The obvious economic consequences of this labor trend appear to escape this NYT writer:

With the recession on the brink of becoming the longest in the postwar era, a milestone may be at hand: Women are poised to surpass men on the nation’s payrolls, taking the majority for the first time in American history. The reason has less to do with gender equality than with where the ax is falling.

The proportion of women who are working has changed very little since the recession started. But a full 82 percent of the job losses have befallen men, who are heavily represented in distressed industries like manufacturing and construction. Women tend to be employed in areas like education and health care, which are less sensitive to economic ups and downs, and in jobs that allow more time for child care and other domestic work.

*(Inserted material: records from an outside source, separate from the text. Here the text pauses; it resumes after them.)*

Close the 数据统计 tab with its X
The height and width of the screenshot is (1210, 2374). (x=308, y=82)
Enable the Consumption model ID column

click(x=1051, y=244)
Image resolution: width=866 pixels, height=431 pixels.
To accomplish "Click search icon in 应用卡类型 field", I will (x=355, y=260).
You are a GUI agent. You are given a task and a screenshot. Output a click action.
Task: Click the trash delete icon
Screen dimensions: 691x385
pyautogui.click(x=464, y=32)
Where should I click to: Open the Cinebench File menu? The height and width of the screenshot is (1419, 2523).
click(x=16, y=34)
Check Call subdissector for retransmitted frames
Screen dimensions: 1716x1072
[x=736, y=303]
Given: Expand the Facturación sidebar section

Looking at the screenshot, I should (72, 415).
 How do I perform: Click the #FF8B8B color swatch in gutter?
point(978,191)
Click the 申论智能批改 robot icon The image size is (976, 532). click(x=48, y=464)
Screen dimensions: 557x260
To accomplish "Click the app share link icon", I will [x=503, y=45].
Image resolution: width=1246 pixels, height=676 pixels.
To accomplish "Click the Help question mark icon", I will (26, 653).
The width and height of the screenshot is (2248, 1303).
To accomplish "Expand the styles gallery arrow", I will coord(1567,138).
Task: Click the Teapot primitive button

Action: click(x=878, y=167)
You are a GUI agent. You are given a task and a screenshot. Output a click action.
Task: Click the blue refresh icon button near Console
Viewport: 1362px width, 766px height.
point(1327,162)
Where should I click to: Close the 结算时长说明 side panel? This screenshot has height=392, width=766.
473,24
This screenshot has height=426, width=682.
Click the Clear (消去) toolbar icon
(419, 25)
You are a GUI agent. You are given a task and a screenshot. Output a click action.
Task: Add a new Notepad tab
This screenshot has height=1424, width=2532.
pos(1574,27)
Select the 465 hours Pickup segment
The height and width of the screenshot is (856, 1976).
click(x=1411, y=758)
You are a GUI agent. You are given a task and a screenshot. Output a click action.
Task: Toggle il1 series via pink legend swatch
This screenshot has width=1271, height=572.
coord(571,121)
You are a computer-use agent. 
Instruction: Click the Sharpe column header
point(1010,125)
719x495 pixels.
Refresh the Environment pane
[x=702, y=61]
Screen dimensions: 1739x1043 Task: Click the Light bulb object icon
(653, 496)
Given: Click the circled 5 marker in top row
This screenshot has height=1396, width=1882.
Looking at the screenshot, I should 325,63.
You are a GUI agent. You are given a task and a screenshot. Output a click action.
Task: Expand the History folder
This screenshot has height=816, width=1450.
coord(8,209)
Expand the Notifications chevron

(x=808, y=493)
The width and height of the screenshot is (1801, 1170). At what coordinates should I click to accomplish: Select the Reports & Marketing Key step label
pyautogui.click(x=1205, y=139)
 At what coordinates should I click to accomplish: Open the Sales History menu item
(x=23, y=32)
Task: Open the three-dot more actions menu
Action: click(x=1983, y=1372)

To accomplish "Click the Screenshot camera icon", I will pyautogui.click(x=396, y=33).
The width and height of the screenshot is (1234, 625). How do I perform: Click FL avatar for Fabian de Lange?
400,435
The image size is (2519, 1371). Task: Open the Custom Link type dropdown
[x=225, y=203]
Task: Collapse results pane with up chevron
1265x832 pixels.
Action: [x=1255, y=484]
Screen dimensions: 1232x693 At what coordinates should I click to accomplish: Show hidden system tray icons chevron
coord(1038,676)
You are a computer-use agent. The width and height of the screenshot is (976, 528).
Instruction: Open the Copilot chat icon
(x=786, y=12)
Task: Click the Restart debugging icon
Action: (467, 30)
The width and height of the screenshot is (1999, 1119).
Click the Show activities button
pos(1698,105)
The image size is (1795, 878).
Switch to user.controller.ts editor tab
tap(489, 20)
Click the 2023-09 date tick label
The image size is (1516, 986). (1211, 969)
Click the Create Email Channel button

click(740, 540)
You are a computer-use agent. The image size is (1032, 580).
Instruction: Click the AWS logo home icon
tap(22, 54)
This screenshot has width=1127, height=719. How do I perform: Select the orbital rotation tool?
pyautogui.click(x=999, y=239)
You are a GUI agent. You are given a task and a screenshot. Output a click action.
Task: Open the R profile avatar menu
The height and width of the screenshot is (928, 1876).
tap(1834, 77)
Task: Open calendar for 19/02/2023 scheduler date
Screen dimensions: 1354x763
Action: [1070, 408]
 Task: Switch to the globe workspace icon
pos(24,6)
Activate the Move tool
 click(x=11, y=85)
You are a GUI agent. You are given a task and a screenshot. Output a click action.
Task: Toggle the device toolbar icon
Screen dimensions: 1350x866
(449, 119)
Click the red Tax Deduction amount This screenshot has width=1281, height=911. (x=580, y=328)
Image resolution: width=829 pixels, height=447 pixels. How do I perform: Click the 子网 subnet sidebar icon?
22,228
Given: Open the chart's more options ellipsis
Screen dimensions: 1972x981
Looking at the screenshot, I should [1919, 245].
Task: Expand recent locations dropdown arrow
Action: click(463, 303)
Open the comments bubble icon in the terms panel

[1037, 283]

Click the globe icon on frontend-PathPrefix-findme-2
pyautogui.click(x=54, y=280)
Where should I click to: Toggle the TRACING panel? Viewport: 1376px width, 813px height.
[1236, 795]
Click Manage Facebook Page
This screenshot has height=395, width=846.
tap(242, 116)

Here’s another interesting fact. Those disappearing male jobs in manufacturing and construction tend to produce wealth. Jobs in education and health care are less sensitive to economic ups and downs for the simple reason that they are de facto government jobs, which produce no wealth. If you get sick and I work very hard to get you back on your feet, nothing new has been produced. We’re just back at the status quo we were at before you fell ill. Health care is a great thing, but it is a net wealth consumer, not a wealth producer, as the budget of California should suffice to show. And the panoply of Womyn’s Studies and Art History majors, to say nothing of the high school graduates who can’t pass a simple history exam, demonstrate the worthlessness of most modern American education.

But the trend does suggest a plausible answer to the question that John Derbyshire once posed. What follows in the sequence Farm – Factory – Office? Hunter-gatherer! The economic model of women engaged in economically non-productive labor while men sit around and do nothing is not exactly a new one. I believe it’s quite popular in Africa, as a matter of fact.